Top of GIVEN DATA

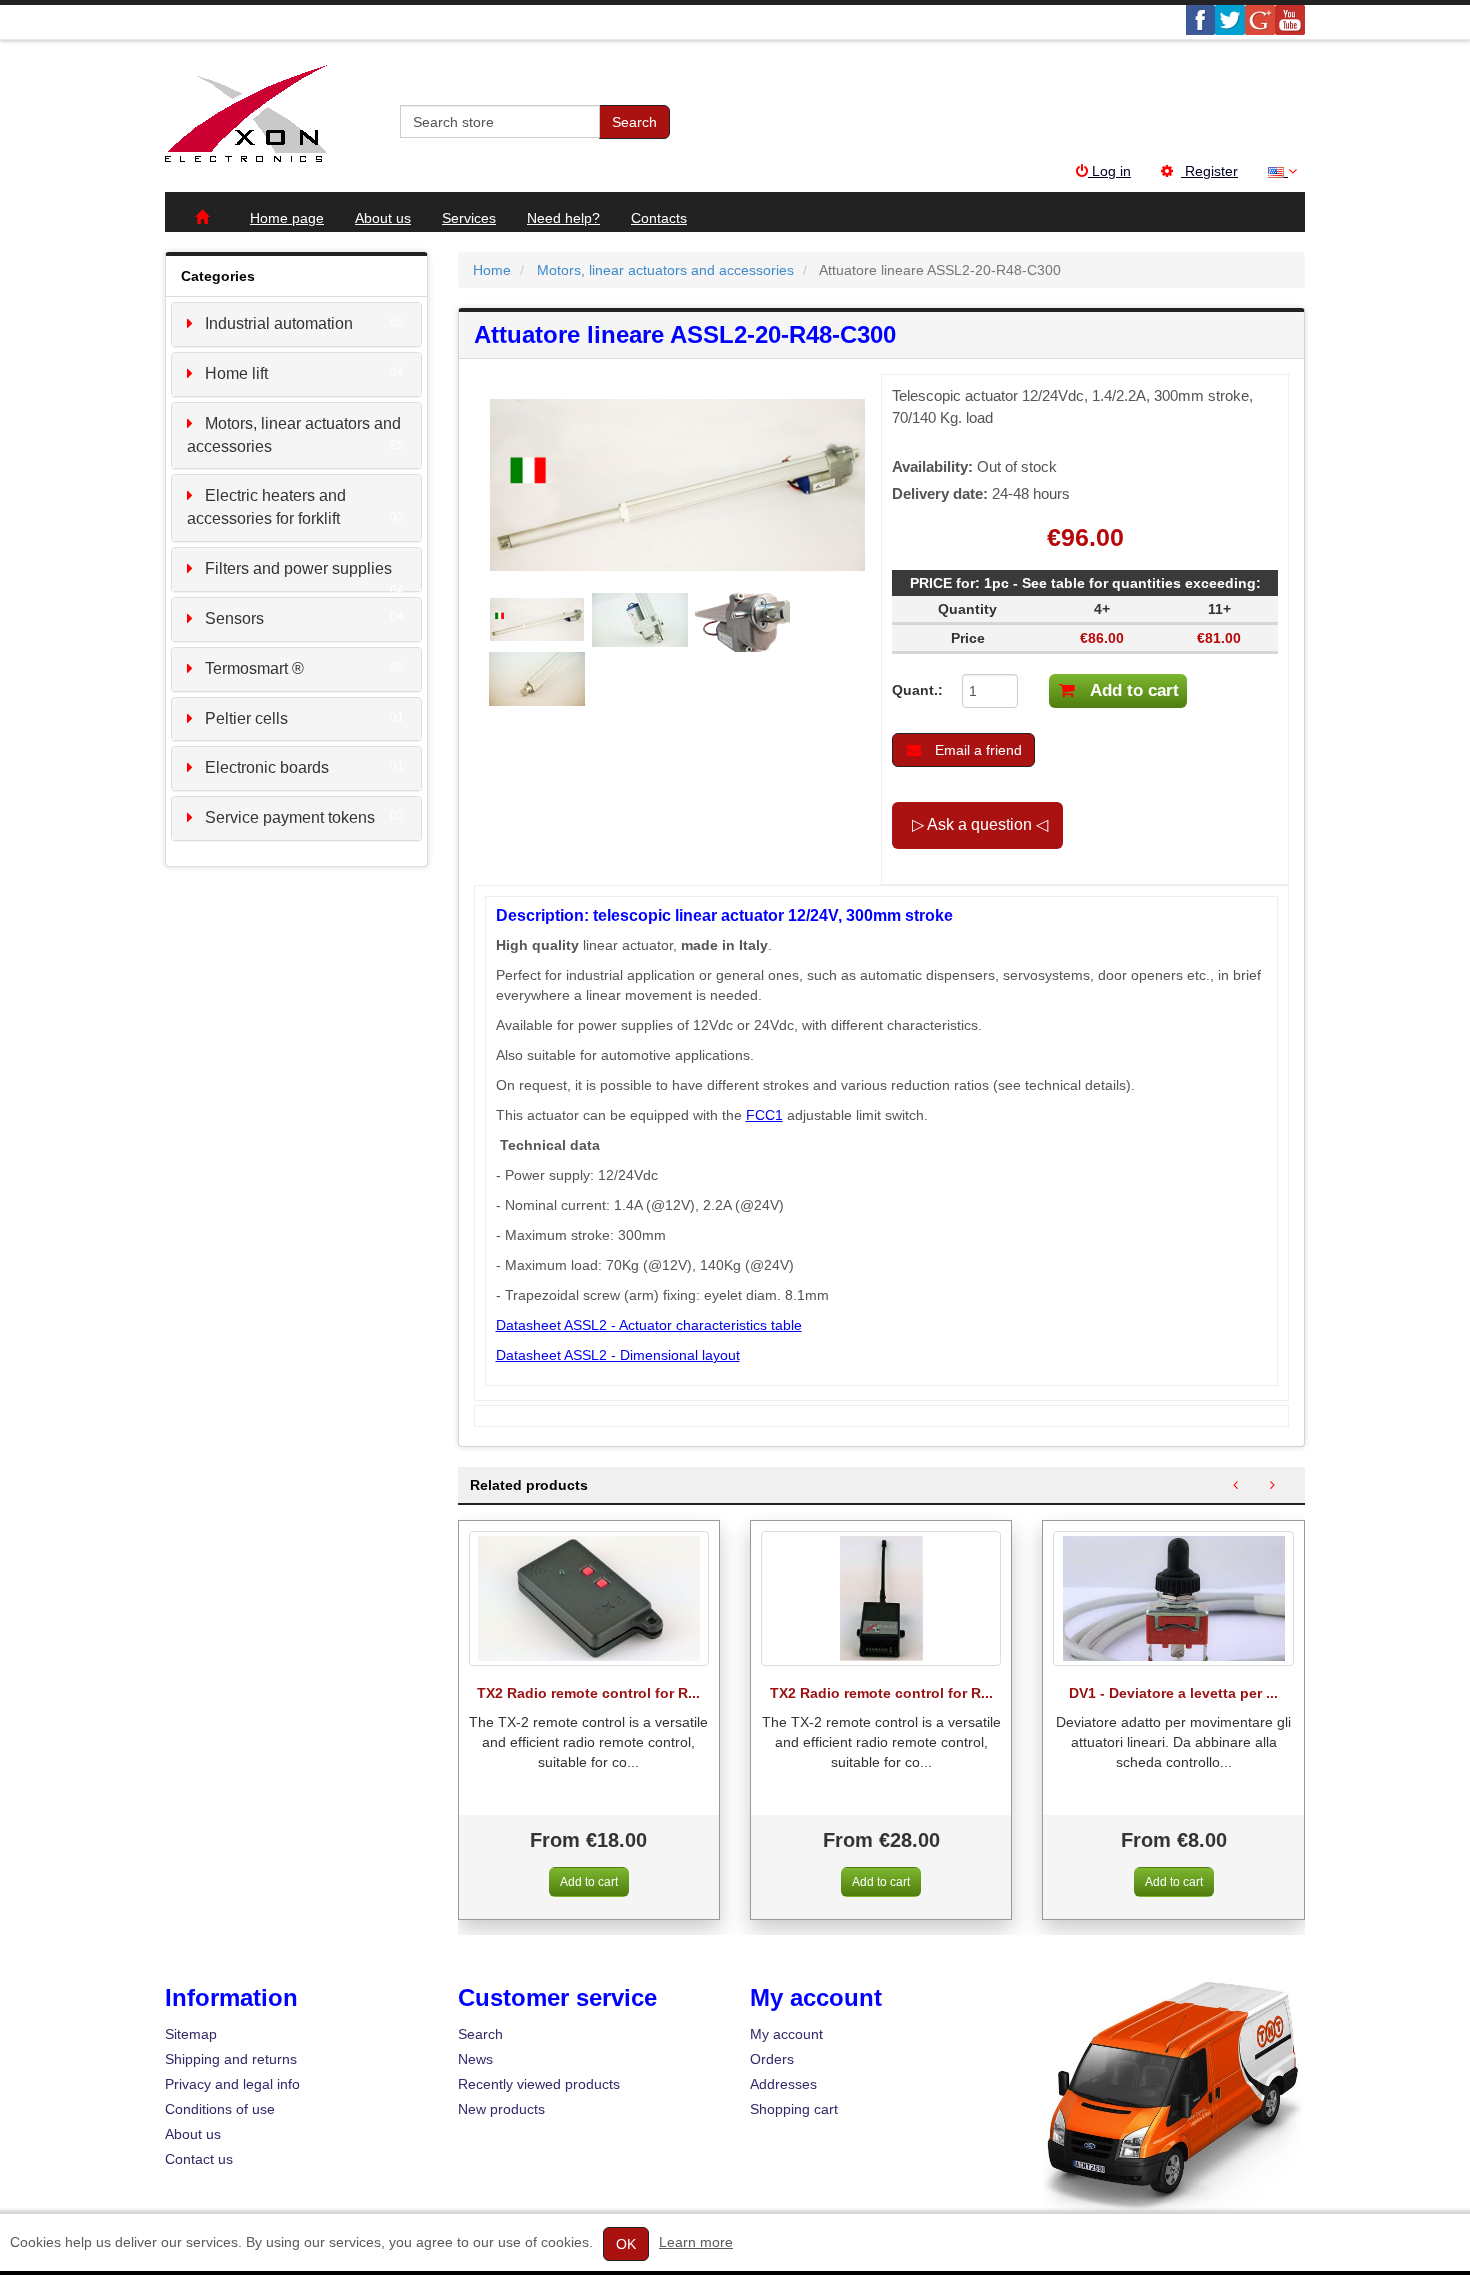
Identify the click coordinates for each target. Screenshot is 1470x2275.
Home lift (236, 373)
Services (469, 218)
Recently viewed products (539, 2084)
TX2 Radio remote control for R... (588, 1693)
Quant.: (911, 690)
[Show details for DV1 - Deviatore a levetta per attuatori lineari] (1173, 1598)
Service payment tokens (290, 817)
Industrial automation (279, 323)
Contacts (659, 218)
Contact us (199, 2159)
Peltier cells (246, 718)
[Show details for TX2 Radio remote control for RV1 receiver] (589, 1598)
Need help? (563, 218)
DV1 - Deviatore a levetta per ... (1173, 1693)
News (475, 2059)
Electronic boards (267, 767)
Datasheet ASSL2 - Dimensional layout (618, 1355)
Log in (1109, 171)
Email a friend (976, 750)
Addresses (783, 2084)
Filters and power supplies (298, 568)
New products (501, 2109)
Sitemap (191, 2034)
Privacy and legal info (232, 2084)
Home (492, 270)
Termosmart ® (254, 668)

Bottom of GIVEN DATA
Top of GIVEN DATA

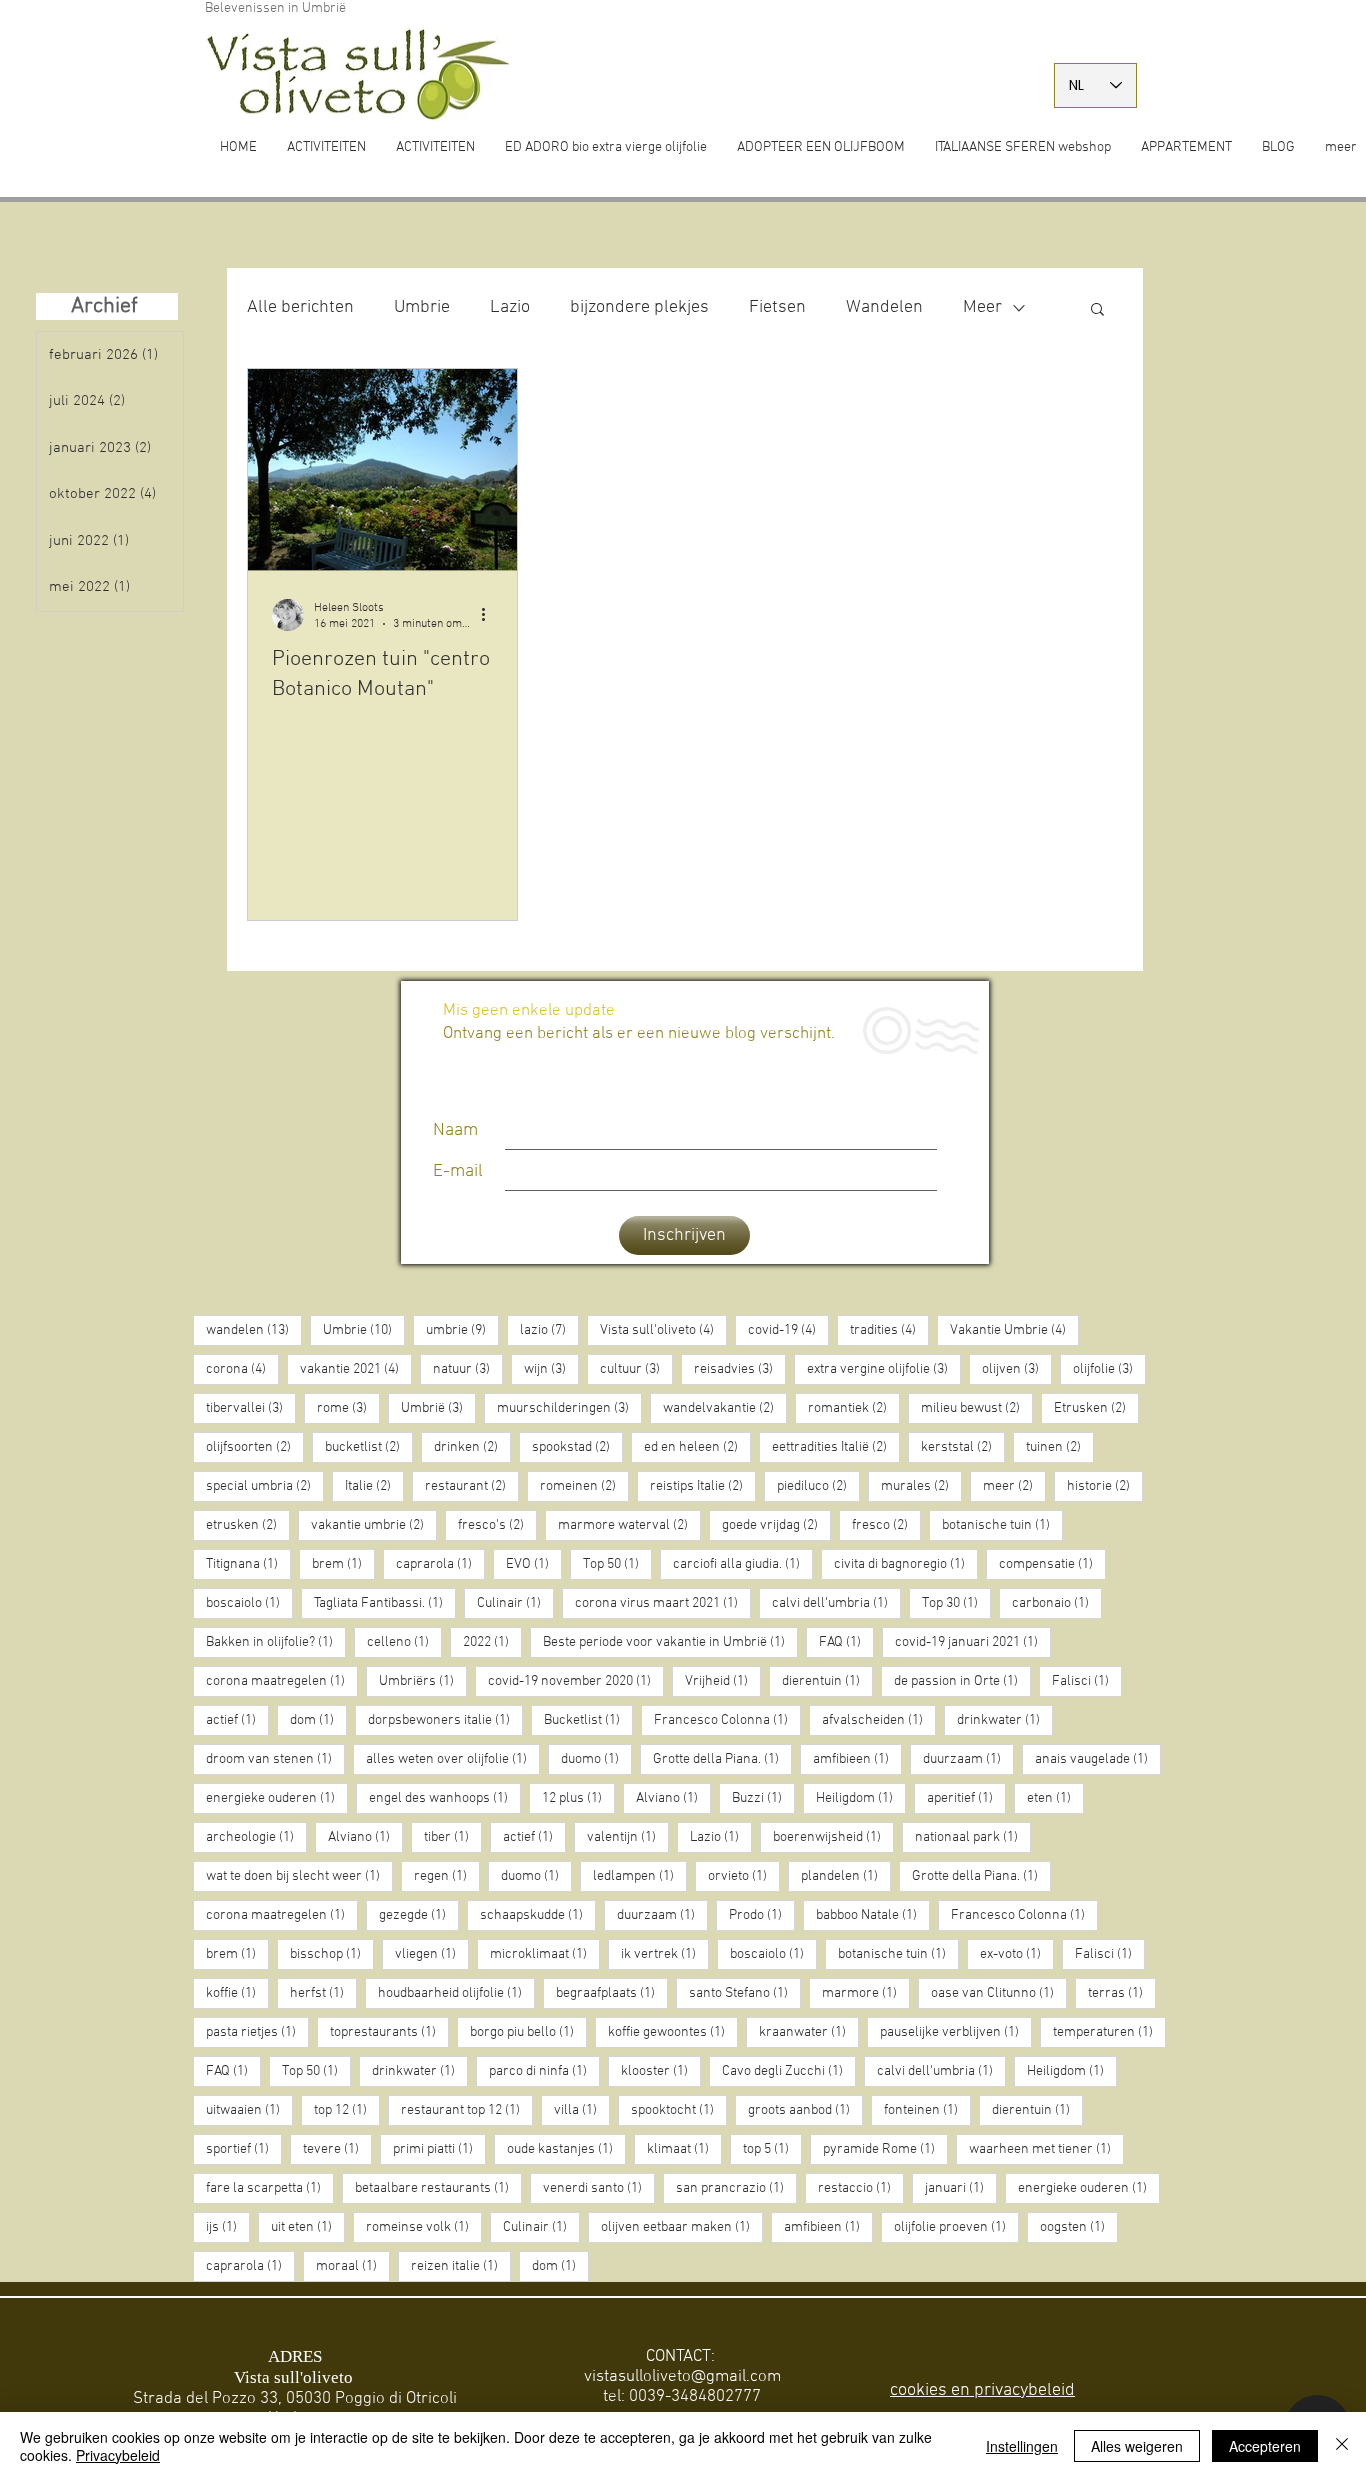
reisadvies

Bottom of GIVEN DATA
Top of GIVEN DATA

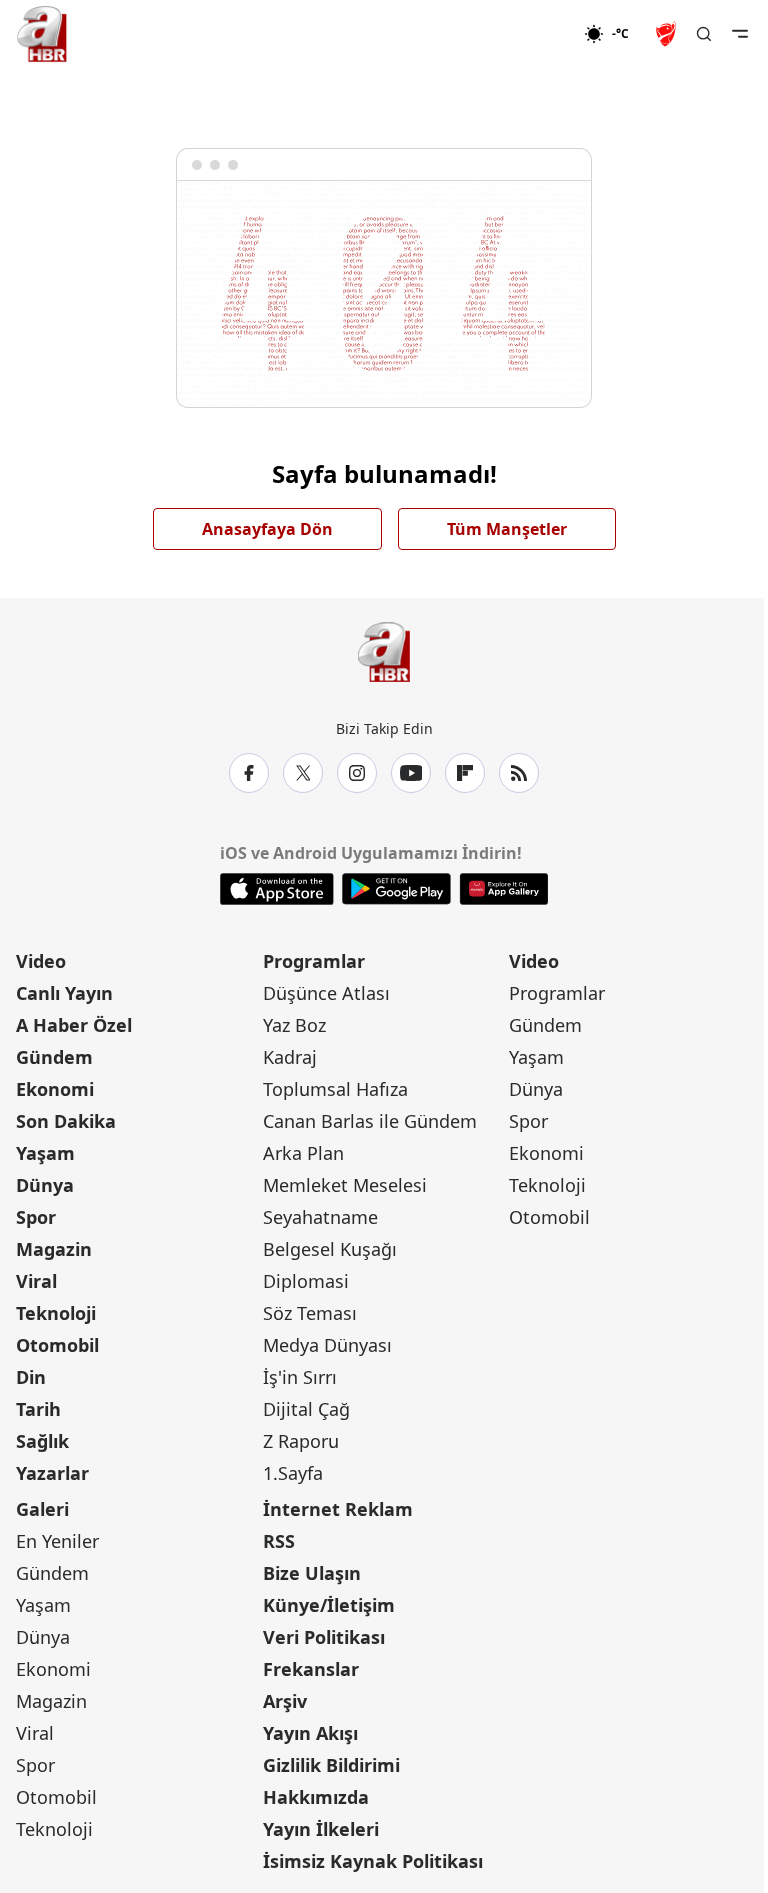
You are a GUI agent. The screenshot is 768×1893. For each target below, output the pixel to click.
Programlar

Bottom of GIVEN DATA

» YOUR TASK: Counting only lines that contain the string "Deviatore", say how many appear in the listing above, with the number as the entire reply.

» SOLUTION TO THIS EXERCISE: 2